Correct: Both labs(color = ..., fill = ...)

Show Code
ggplot(cfb_subset) +
  geom_density(
    aes(x = Points, color = Team, fill = Team),
    alpha = 0.4, linewidth = 1
  ) +
  labs(
    title = "Average Points Differential per Season",
    x = "Year",
    y = "Average Points Differential",
    color = "Team Name",
    fill = "Team Name"
  )

What does this demonstrate?

  • Each aesthetic (e.g., color, fill, size, etc.) has its own legend and corresponding label in labs()
  • If you want to customize the legend title for multiple aesthetics, you need to specify each one separately in labs()
  • Aesthetics with the same label will be automatically collapsed into a single legend, as seen in the above example

Adding Layers: Custom Scales

Each aesthetic (e.g., color, size, shape) also has a scale, which can be customized.
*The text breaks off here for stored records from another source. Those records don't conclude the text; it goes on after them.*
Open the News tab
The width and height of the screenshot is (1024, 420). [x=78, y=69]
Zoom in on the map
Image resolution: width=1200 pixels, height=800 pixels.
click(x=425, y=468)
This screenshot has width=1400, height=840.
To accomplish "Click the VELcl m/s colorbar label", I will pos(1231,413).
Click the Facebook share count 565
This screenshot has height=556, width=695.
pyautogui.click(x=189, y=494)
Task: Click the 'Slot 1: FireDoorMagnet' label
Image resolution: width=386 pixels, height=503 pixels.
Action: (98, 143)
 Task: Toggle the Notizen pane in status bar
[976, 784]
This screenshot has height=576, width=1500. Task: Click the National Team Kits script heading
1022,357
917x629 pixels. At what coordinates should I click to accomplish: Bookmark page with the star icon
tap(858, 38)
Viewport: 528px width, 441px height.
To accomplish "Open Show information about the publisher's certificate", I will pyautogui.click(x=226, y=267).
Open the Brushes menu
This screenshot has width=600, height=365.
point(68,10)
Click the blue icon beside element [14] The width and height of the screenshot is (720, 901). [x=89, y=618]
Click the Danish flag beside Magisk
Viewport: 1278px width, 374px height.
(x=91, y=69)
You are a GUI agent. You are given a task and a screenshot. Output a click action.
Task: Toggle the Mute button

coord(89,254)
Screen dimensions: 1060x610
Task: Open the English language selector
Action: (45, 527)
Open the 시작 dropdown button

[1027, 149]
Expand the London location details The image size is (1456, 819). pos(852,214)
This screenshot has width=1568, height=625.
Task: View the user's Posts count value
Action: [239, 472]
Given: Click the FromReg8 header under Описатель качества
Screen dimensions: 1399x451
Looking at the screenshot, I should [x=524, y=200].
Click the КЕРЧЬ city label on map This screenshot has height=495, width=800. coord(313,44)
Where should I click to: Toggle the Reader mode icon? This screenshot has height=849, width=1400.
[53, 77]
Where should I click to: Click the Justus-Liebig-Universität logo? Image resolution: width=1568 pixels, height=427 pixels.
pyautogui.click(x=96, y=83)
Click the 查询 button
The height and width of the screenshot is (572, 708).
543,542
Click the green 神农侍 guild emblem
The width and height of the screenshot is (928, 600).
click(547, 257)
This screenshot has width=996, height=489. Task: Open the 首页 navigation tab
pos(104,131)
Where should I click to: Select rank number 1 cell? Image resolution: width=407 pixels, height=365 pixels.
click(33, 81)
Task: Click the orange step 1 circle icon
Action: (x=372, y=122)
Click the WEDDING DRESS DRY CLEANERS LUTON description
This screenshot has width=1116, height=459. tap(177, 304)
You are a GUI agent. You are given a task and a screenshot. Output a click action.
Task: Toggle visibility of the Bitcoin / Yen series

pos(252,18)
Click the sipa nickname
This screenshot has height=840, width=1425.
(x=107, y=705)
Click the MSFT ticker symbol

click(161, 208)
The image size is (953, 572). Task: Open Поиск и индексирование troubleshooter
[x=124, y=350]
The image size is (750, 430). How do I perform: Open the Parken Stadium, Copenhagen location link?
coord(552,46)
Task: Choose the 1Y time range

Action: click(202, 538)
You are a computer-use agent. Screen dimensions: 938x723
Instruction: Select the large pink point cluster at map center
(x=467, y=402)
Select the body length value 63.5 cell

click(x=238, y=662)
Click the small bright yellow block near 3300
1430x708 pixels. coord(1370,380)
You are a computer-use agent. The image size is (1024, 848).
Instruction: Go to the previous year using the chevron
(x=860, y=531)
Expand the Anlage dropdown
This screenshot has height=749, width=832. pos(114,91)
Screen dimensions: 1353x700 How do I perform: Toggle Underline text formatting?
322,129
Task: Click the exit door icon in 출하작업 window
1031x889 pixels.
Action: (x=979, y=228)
For example, we can customize our (discrete) color scale using scale_color_manual() to specify our own colors for each team:

Show Code
ggplot(cfb_summary) +
  aes(x = Season, y = PointsDifferential, color = Team) +
  geom_point() +
  geom_line() +
  scale_color_manual(
    values = c("Notre Dame" = "#0C2340", "Arkansas" = "#9D2235")
  )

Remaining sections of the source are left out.